- Task instructions
Go to the line containing "Instruction: Open the '(Mitad)'" in the records below and print it and every following line exactly, on through the line containing "Task: Click the FULL", then stop.

Segment Start: Dataset entries

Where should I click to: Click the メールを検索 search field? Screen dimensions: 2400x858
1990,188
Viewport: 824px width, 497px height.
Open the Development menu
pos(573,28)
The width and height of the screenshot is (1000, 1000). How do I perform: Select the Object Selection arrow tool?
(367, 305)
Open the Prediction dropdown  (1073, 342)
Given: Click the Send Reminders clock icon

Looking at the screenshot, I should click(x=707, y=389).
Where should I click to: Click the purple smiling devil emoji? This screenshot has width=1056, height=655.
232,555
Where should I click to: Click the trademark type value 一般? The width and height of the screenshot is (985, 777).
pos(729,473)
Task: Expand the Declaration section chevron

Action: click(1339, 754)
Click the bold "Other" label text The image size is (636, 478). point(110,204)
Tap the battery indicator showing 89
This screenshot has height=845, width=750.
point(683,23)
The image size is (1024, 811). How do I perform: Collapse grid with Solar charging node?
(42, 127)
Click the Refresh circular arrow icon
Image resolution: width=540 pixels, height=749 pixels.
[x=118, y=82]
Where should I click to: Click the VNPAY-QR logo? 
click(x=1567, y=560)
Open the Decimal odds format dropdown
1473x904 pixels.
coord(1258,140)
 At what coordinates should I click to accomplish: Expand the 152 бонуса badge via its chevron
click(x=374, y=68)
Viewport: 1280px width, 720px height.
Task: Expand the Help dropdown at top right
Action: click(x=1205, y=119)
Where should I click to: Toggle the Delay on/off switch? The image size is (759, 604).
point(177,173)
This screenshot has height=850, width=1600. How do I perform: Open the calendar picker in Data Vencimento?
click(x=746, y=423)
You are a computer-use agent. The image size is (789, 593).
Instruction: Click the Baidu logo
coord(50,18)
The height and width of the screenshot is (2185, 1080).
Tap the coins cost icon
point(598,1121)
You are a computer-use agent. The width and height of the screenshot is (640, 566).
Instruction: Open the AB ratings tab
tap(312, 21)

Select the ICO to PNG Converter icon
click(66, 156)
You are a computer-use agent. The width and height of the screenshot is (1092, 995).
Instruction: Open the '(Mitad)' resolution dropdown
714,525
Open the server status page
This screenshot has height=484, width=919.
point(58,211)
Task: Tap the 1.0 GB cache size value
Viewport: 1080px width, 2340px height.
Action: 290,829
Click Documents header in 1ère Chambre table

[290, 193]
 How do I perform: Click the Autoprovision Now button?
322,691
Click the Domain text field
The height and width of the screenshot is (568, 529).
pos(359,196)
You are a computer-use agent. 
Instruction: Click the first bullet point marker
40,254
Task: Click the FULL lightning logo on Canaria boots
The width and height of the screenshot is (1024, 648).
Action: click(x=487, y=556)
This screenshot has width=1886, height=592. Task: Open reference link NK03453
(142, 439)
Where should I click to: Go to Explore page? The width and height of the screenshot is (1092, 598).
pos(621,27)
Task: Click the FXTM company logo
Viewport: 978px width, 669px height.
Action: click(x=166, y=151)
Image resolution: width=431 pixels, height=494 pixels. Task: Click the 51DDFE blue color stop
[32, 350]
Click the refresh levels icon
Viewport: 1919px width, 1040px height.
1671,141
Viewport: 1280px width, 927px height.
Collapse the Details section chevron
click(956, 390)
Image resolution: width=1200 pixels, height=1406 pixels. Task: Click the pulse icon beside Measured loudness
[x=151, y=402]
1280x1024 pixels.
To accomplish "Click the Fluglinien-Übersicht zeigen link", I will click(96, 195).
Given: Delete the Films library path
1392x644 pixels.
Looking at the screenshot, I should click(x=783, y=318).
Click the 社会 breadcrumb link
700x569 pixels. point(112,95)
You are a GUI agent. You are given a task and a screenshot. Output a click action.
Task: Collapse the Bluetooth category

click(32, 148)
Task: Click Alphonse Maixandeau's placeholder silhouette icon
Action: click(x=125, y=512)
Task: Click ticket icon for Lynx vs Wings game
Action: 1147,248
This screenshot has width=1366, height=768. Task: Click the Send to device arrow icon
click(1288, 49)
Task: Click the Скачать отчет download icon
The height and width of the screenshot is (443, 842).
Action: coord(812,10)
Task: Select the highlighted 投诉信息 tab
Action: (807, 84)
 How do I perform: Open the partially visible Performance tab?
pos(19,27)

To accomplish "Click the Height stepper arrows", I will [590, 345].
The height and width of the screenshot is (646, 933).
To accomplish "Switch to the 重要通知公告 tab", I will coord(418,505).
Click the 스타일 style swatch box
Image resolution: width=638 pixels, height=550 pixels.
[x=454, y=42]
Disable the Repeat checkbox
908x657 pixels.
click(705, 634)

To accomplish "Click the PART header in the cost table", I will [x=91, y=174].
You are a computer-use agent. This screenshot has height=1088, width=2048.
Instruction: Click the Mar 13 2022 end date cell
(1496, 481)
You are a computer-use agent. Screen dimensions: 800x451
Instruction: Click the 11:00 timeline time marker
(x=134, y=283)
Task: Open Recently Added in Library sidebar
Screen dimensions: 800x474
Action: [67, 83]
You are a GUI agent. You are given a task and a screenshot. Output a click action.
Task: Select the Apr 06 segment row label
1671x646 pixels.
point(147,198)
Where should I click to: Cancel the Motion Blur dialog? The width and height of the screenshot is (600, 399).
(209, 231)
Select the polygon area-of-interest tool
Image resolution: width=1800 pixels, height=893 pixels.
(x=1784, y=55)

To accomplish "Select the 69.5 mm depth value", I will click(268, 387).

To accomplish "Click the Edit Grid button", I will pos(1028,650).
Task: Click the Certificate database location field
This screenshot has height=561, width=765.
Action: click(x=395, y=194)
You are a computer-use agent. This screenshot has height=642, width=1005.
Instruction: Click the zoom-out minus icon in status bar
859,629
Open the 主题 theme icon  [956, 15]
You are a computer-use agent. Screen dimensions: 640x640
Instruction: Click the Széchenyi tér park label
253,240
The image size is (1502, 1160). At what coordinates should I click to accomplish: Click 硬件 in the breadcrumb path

Segment End: Dataset entries

- Result of the task
Instruction: Open the '(Mitad)' resolution dropdown
714,525
Open the server status page
This screenshot has height=484, width=919.
point(58,211)
Task: Tap the 1.0 GB cache size value
Viewport: 1080px width, 2340px height.
Action: 290,829
Click Documents header in 1ère Chambre table

[290, 193]
 How do I perform: Click the Autoprovision Now button?
322,691
Click the Domain text field
The height and width of the screenshot is (568, 529).
pos(359,196)
You are a computer-use agent. 
Instruction: Click the first bullet point marker
40,254
Task: Click the FULL lightning logo on Canaria boots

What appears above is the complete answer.